What I have felt most consistently is gratitude. Scialabba toiled for thirty-five years at a desk job in the windowless basement of Harvard’s Center for Government and International Studies, writing book reviews in his spare time; he has much to say about the economic conditions that enable or disable the life of the mind. (A sufferer from chronic depression, Scialabba credits his union for enabling him to take several paid medical leaves. “This is one of many ways in which strong unions are a matter of life and death,” he writes in How To Be Depressed.) And yet, for Scialabba, the essence of intellectual and creative exchange remains a gift economy: “When we’re young, our souls are stirred, our spirits kindled, by a book or some other experience,” he once said, “and in time, when we’ve matured, we look to pay the debt, to pass the gift along.” Gratitude, deeply felt, enables generosity.
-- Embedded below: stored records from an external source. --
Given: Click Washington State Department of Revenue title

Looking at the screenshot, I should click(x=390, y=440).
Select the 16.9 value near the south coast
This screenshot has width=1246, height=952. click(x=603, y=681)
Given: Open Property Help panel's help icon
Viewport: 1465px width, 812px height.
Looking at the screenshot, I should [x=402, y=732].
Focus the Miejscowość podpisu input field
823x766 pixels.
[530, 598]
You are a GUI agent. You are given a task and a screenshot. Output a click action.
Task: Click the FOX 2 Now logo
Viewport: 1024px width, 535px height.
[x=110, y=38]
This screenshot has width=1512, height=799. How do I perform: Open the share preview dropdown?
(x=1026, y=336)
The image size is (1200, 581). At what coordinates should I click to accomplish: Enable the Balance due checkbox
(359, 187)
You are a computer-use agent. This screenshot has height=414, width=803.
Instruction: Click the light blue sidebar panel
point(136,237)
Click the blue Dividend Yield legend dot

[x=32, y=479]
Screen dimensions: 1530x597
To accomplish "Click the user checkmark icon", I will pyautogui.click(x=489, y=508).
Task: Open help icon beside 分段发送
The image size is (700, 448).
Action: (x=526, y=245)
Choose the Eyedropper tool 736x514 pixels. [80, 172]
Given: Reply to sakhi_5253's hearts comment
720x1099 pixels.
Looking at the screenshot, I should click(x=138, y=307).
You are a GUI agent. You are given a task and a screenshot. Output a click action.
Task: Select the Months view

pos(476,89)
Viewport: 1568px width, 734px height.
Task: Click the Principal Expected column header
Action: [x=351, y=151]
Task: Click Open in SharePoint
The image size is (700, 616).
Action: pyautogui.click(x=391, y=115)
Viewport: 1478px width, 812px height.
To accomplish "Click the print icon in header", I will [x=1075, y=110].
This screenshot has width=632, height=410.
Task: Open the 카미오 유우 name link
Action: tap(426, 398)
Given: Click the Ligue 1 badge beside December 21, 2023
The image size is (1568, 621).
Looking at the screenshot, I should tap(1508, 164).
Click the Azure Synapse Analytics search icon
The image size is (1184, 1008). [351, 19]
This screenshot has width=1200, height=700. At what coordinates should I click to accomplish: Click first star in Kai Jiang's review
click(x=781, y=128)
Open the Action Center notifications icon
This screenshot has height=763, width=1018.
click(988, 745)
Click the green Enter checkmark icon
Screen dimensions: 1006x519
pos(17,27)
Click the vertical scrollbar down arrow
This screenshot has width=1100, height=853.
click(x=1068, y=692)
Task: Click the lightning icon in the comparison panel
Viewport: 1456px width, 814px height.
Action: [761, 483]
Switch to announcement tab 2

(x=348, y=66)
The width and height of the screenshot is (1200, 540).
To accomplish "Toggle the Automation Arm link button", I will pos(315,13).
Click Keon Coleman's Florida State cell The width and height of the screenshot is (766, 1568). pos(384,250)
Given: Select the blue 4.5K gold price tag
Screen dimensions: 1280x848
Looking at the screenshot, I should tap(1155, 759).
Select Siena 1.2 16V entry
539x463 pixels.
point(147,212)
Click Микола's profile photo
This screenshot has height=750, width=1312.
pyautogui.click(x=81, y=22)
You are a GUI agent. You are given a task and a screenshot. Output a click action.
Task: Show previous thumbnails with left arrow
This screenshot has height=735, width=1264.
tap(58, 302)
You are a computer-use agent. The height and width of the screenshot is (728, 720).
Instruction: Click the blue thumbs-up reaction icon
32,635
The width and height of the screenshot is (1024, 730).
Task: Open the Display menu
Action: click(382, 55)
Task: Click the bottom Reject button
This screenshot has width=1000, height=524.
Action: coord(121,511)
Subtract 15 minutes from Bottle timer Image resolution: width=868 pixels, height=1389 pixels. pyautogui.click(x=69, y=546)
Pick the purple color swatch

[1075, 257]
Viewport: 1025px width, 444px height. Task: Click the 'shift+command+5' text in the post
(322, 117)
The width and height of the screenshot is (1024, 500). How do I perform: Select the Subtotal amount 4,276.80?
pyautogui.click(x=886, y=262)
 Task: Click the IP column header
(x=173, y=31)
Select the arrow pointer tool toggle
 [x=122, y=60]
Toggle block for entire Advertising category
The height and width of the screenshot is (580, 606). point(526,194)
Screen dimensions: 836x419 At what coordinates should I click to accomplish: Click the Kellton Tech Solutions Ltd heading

And never has a writer of such enviable talents displayed such undiminishing patience for his reader, such evident and unpretentious pleasure in the pedagogical function of good prose.
In this way, Scialabba models another virtue: the virtue of not being scornful—or only sparingly so. (He permits himself a special dispensation when it comes to mendacious architects of war like Henry Kissinger, Dick Cheney, and Donald Rumsfeld.) In almost every other instance, Scialabba adheres to Matthew Arnold’s standard of disinterestedness, which Scialabba summarizes thus: “To perceive as readily and pursue as energetically the difficulties of one’s own position as those of one’s opponents; to take pains to discover, and present fully, the genuine problems that one’s opponent is, however futilely, addressing.”
It would not be wrong, exactly, to call this sensibility “liberal.” (Arnold certainly would.) Scialabba shares with figures like Trilling, Rorty, and Irving Howe the constitutive liberal trepidation: the fear that he might be mistaken. (In my experience, conservatives are much less afflicted by this anxiety.) Scialabba distinguishes himself, however, from the run of self-doubting liberals by refusing to allow such fear to paralyze his judgment or extinguish his passion. Political commitment, after all, cannot be ignited or sustained by skepticism alone. Of Howe’s Dissent magazine, Scialabba writes, “[it] aims to produce a refined and complicated political awareness among its readers. It’s a noble aim. But someone or something else must first have produced an elemental political awareness.” Quite so. As Scialabba insists in the introduction to Only a Voice, a man or woman of the Left must cultivate “discrimination” and “democratic passion” both. Without a comparable measure of each, one will starve the other.
One can imagine Scialabba, had he not abandoned his youthful theism, reciting in earnest John Stuart Mill’s prayer for his opponents: “Lord, enlighten our enemies…. Sharpen their wits, give acuteness to their perceptions, and consecutiveness and clearness to their reasoning powers. We are in danger from their folly, not from their wisdom: their weakness is what fills us with apprehension, not their strength.” When Scialabba encounters folly in the arguments of his interlocutors—whether they be agonized Cold War liberals like Isaiah Berlin, despairing conservatives like Leo Strauss and Eric Voegelin, or fellow travelers of the fretful, beleaguered Left, like Christopher Lasch, Howe, and Trilling—he does so with an air of disappointment rather than disdain. Put simply, he is fair. And to be treated fairly by George Scialabba, as, for example, Christopher Hitchens was in the pages of n+1 in 2005, can be a far more devastating fate than being treated shabbily by a thousand less scrupulous critics.